The Vermont Department of Agriculture has announced a series of public hearings on the final draft of new agricultural rules designed to protect water quality.
Last June, the legislature passed the Vermont Clean Water Act, requiring voluntary water quality practices become mandatory and more stringent. The Agency of Agriculture filed its final draft on May 16th.

Public hearings on the Required Agricultural Practices proposed rules begin June 21st in St. Albans, and then move to Brandon, South Royalton, Manchester Center, Newport and Brattleboro through June 29th.  

Agency of Agriculture Senior Ag Development Coordinator Ryan Patch explains that Act 64 laid out specific requirements for the new agency rules.    “It changed from the accepted ag practices, which were the rules that have been on the books for 20 years for farms of all sizes, and they set out a number of baseline requirements.  Some of those include the creation of a new small farm certification program.  And so we’re looking for feedback from farmers about thresholds that the agency has proposed as well as additional requirements around buffer widths, cover cropping on flood plains, as well as manure spreading restrictions on flood plains.”

Rural Vermont Executive Director Andrea Stander is glad that the drafts have progressively excluded many of her smaller member farmers from some of the more demanding requirements.   “One of the big things that we've been stressing from the beginning is that it's kind of a wrongheaded approach to be focused just on amount of acreage and number of animals, which is what the agency has tended to use as the metrics for defining which farms fall into which categories of regulation.

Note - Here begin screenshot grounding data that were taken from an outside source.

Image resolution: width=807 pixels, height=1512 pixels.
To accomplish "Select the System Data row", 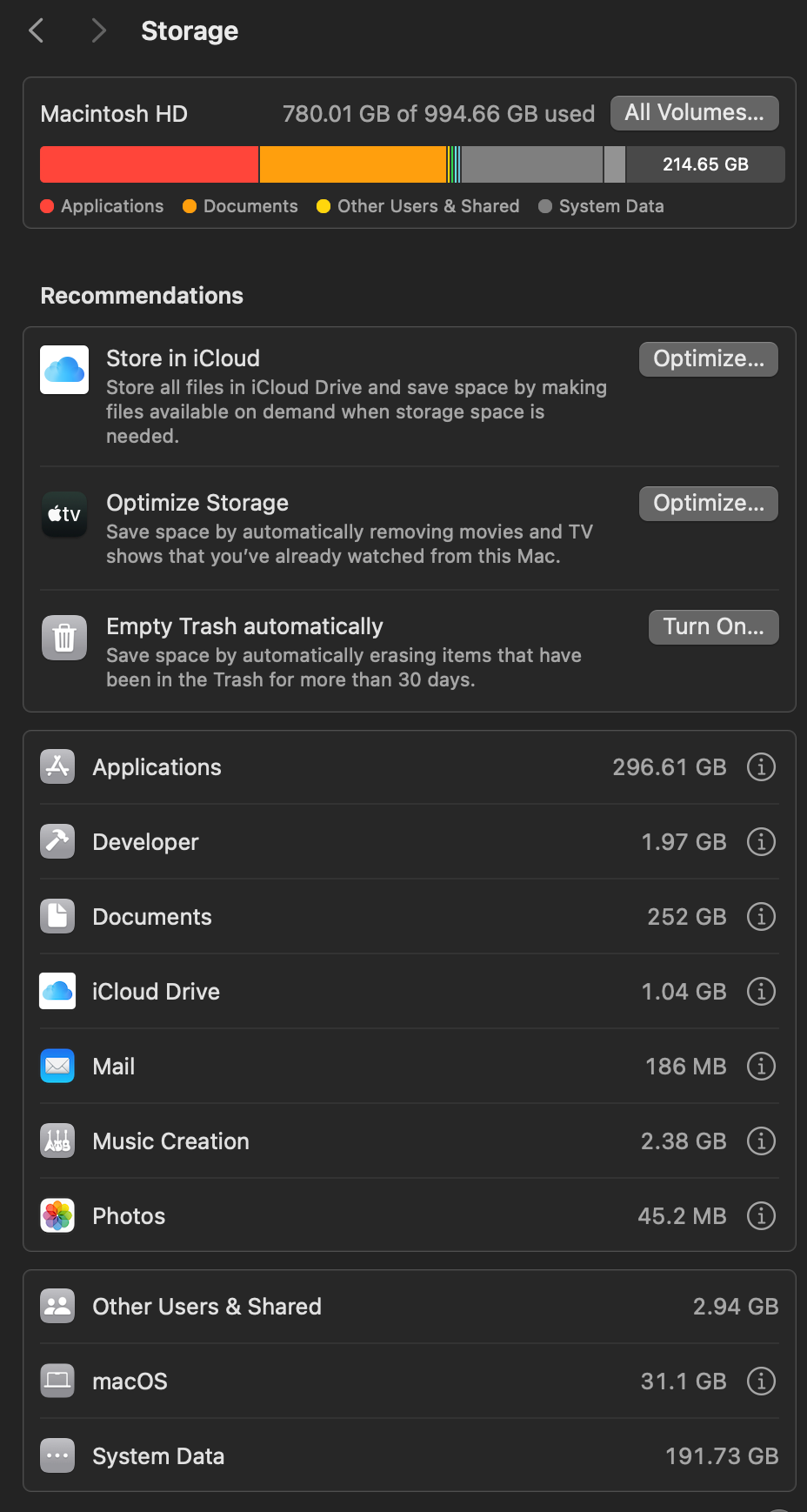I will pyautogui.click(x=409, y=1456).
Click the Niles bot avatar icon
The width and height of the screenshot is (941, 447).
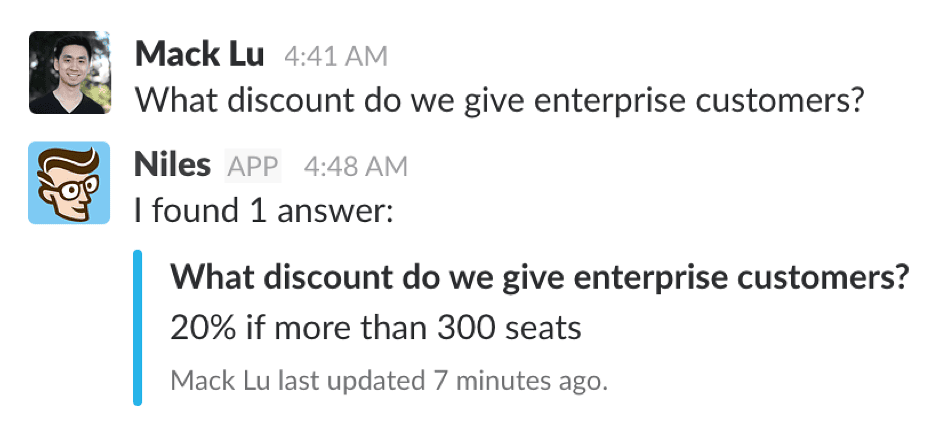coord(69,182)
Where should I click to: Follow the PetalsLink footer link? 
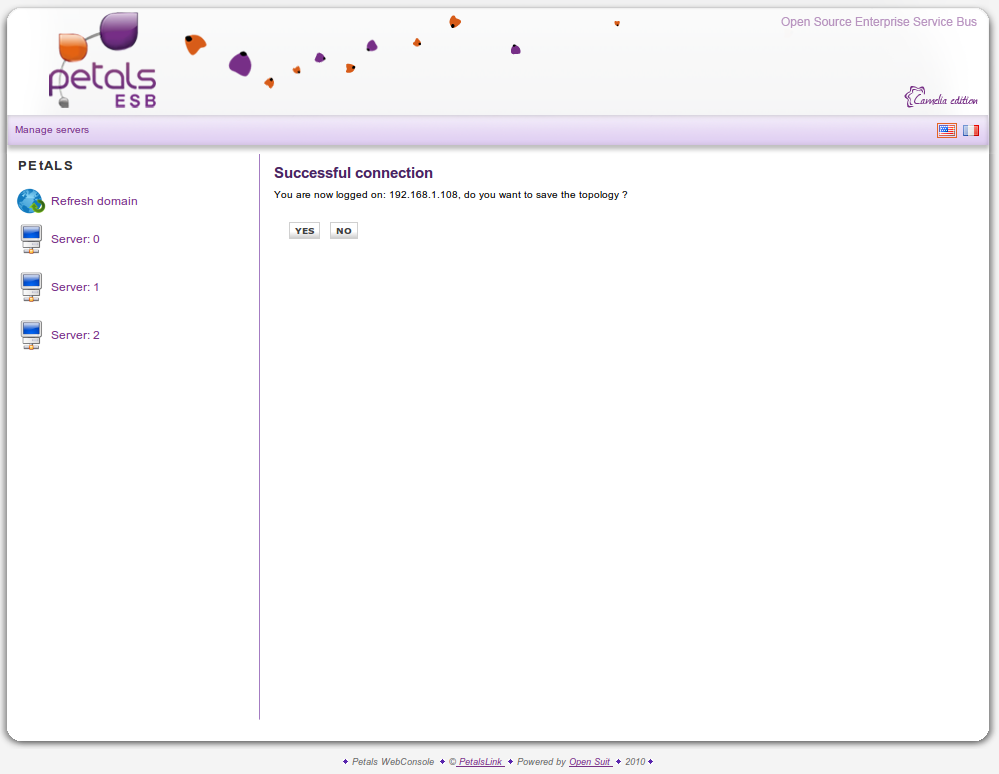tap(480, 762)
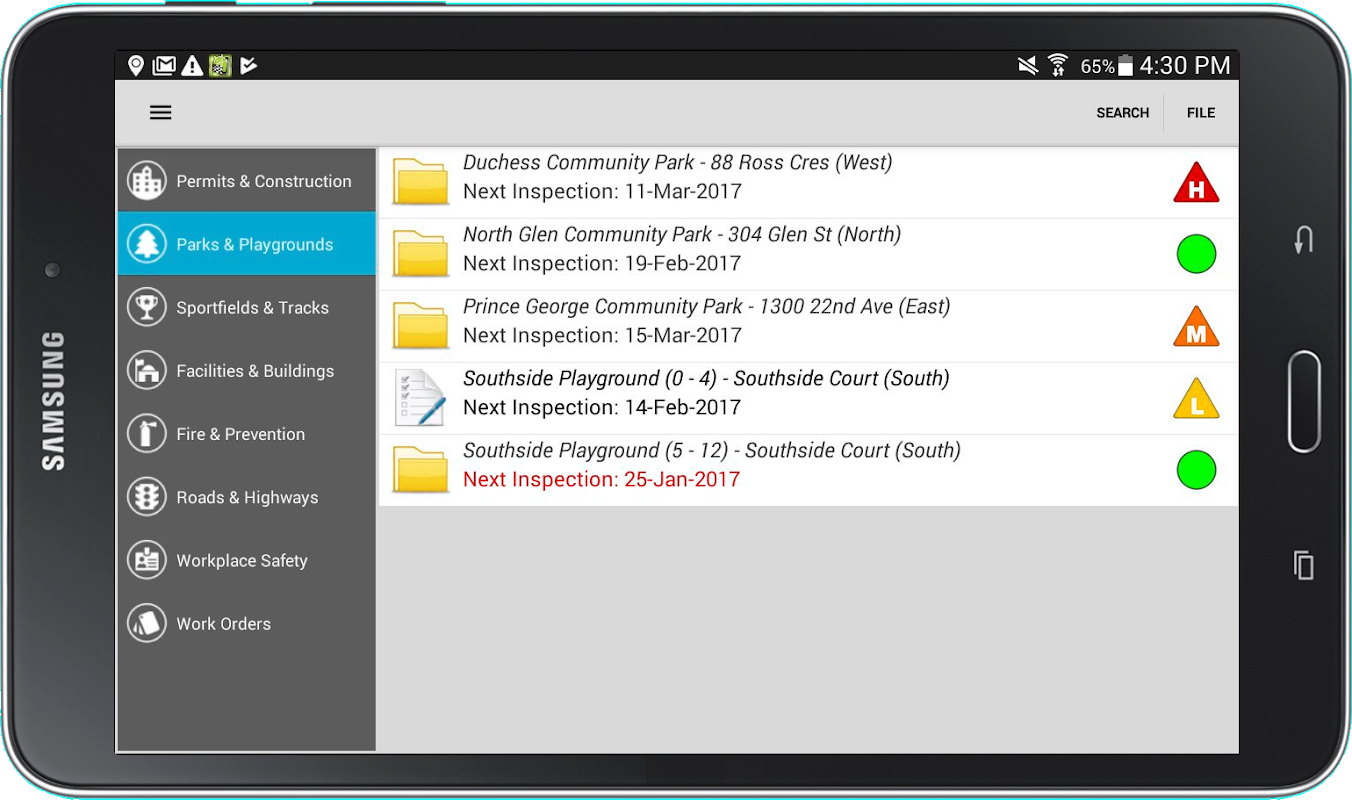Viewport: 1352px width, 800px height.
Task: Tap the Workplace Safety badge icon
Action: point(147,560)
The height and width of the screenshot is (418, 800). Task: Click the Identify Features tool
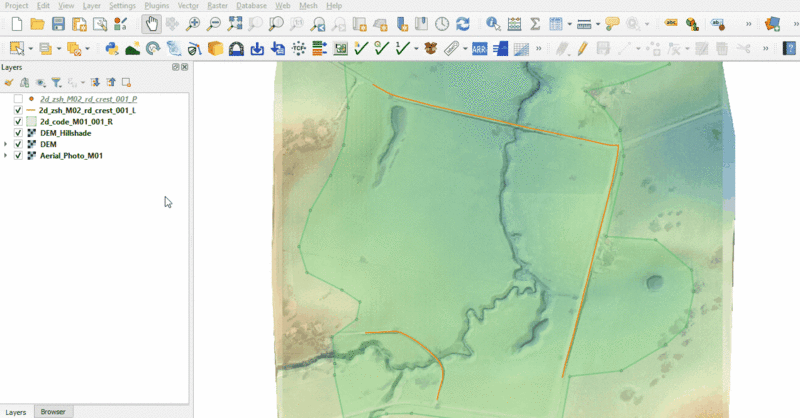point(493,23)
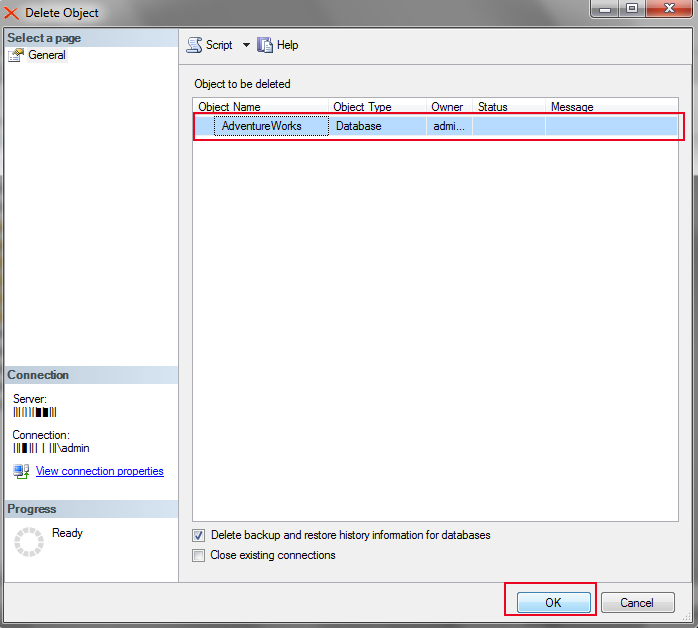Click the Owner column header
Viewport: 698px width, 628px height.
[x=447, y=107]
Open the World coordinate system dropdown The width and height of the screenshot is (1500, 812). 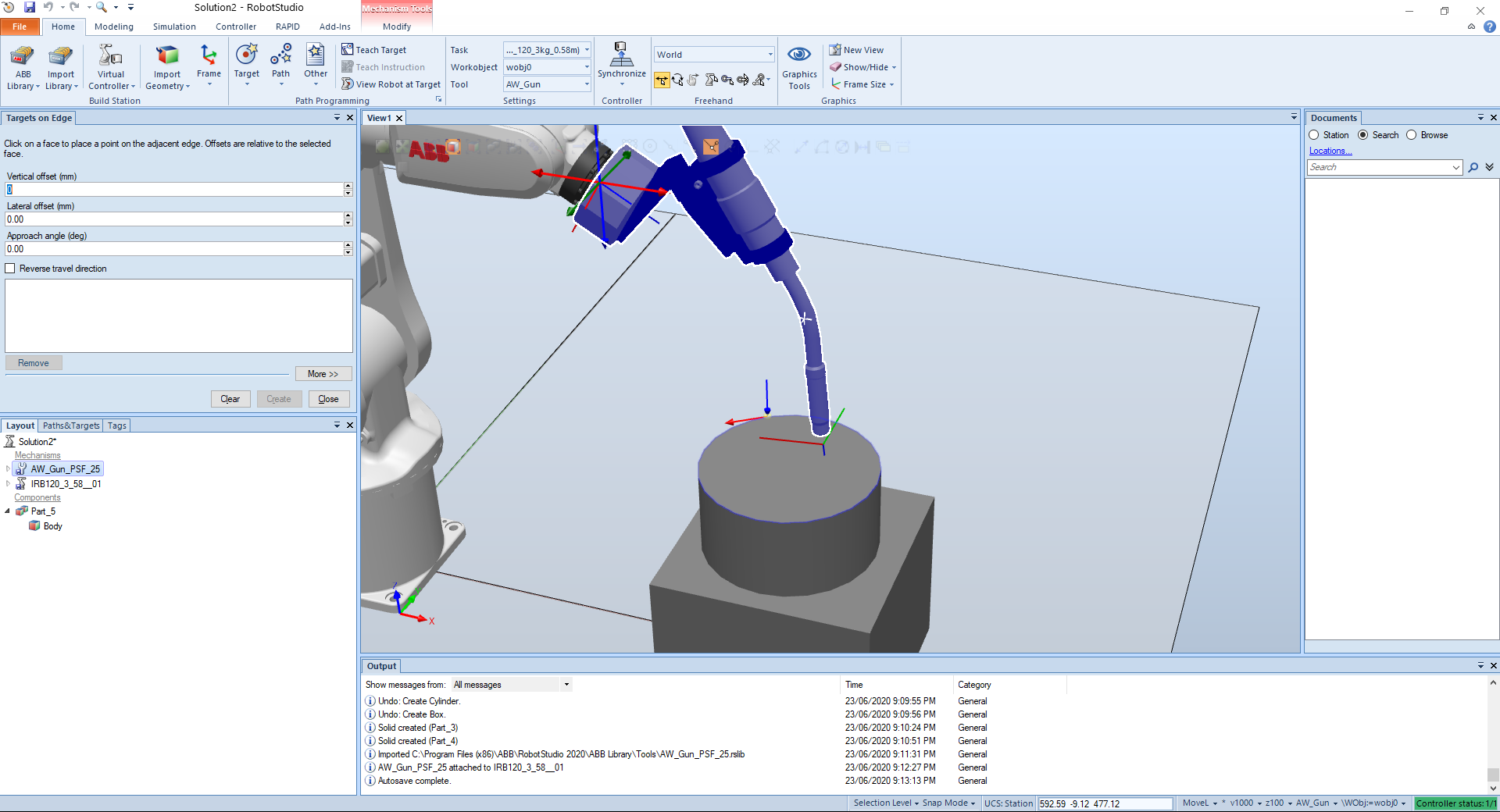pos(713,55)
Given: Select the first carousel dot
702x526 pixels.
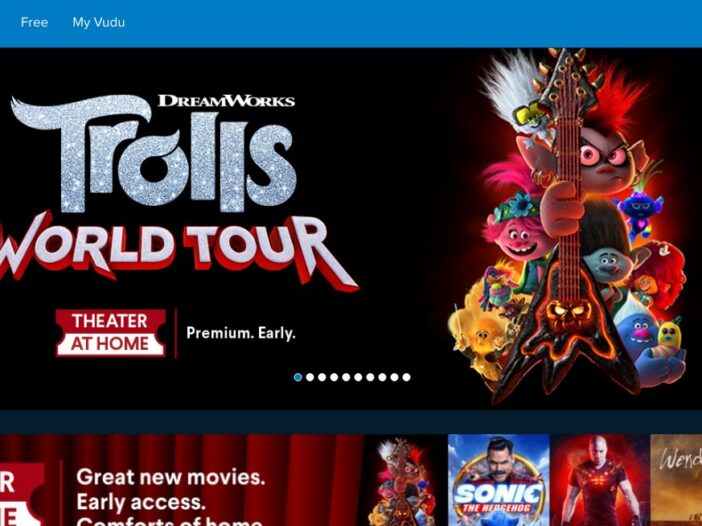Looking at the screenshot, I should point(298,377).
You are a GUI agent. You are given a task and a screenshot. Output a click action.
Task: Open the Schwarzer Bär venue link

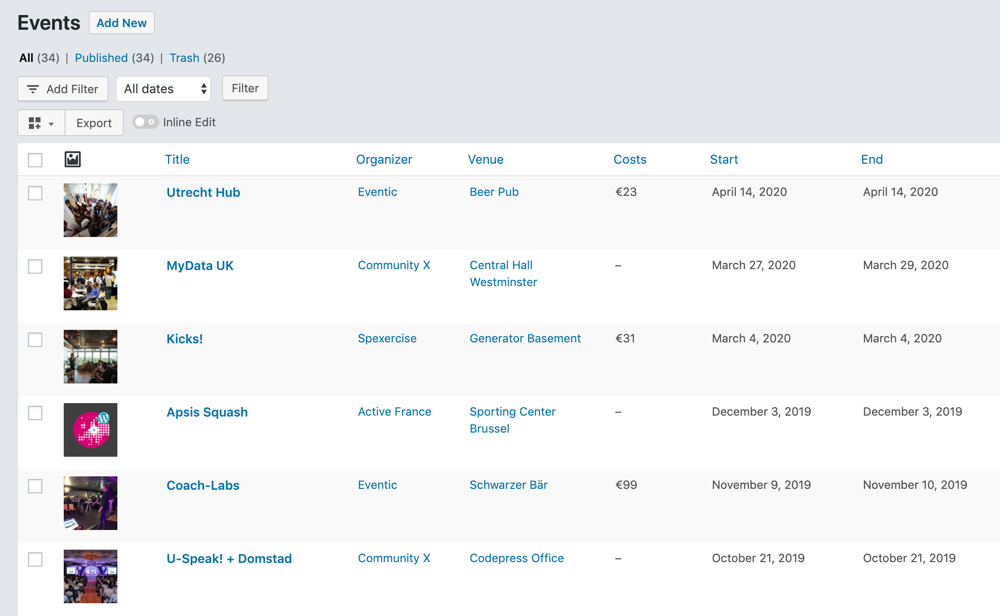pos(508,485)
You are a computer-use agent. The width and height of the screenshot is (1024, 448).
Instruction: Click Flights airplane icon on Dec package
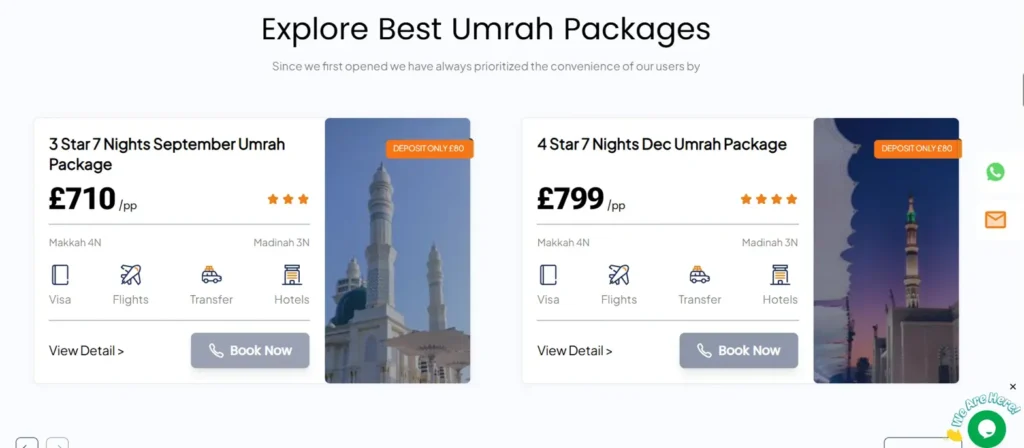619,275
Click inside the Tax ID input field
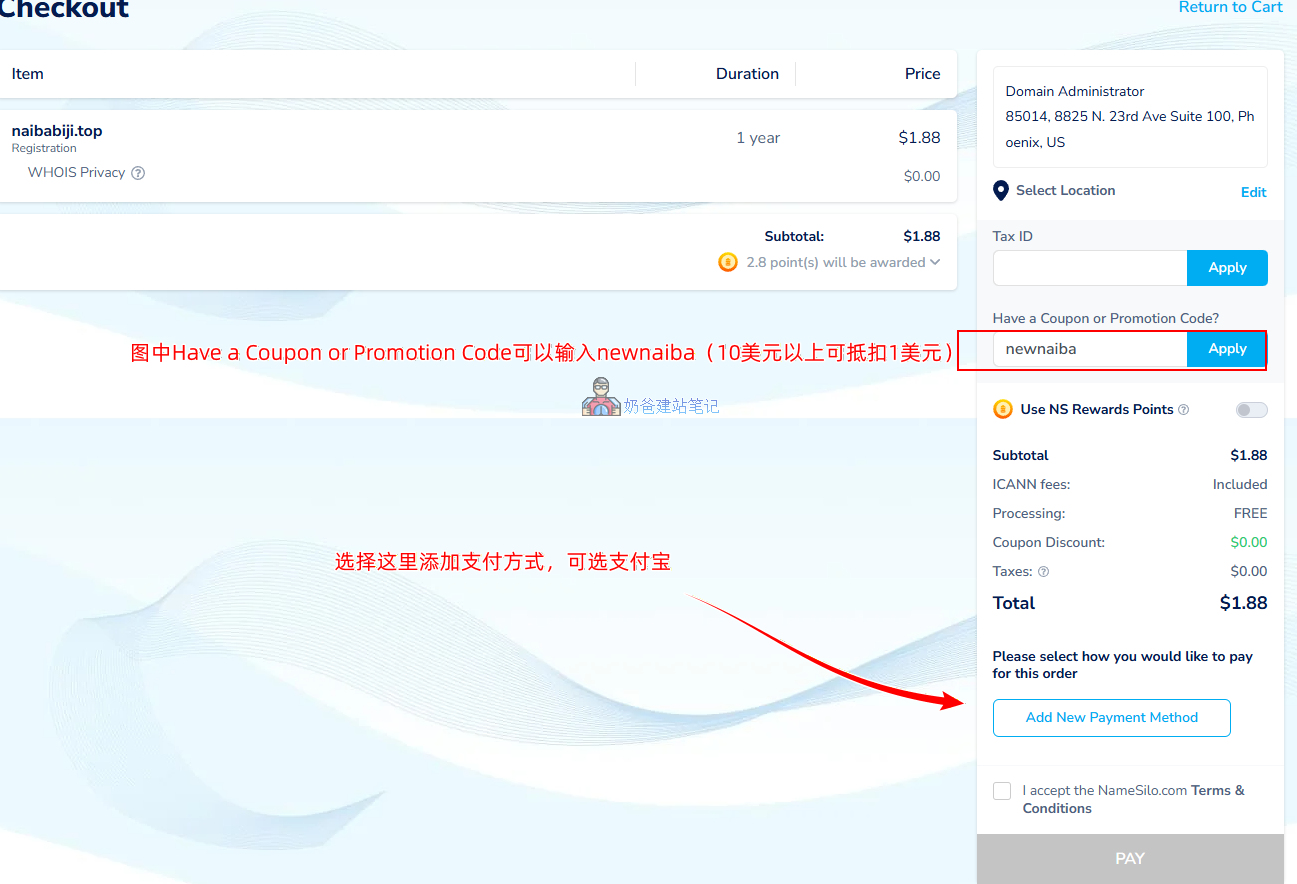The height and width of the screenshot is (884, 1297). [1090, 267]
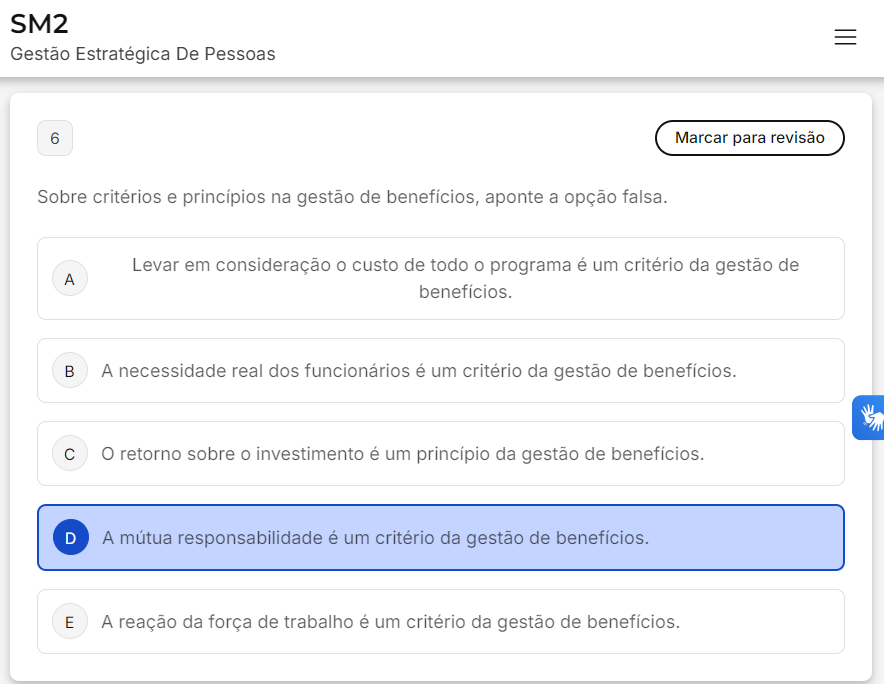Click the question prompt text
This screenshot has width=884, height=684.
point(352,197)
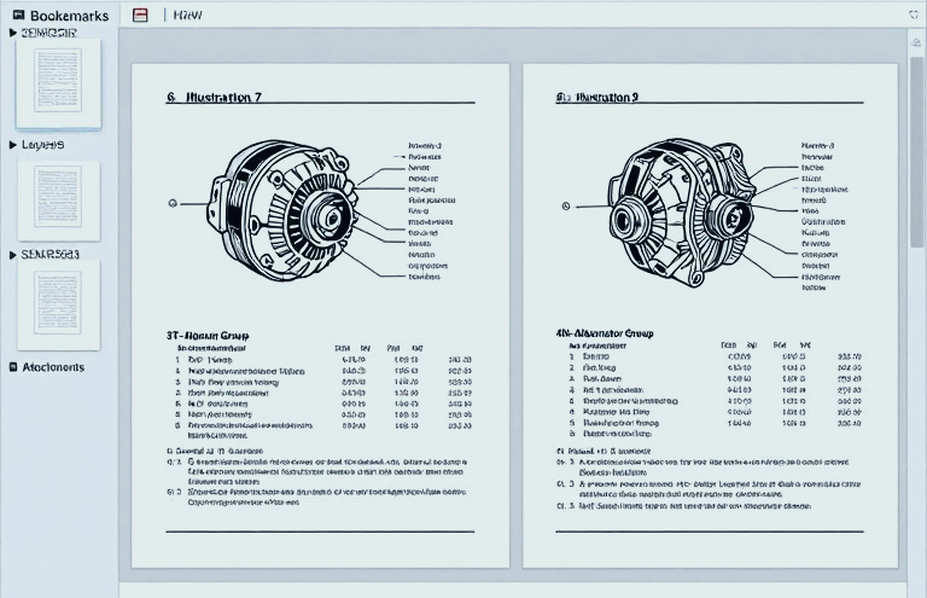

We feel that really the focus needs to be on practices: what kind of agricultural practices are farms using in terms of their relative impact on water quality. You know best example is you could have two farms that have exactly the same acreage and the same number of animals and depending on how you're managing that farm, you could be having a big impact on water quality or virtually none.”

Stander says this is the biggest change in agricultural policy in Vermont in decades and credits the agriculture agency for its extended public process.  While she doubts the latest round of public hearings will result in dramatic changes, she hopes it stimulates a move toward regenerative agriculture.    “This is an idea or a name that came out of the Paris climate talks and it is agricultural practices that are really oriented around building the health of the soil as a linchpin to all sorts of other positive environmental effects like water quality.  Really healthy soil that has lots of organic matter is going to retain water better and so you're going to get less runoff and you're going to get less pollution. These are not new things. These are old things that kind of fell out of favor with the rise of industrial agriculture. So we're talking about cover cropping, rotational crops, rotational grazing.”

Written comments may be submitted until July 7th.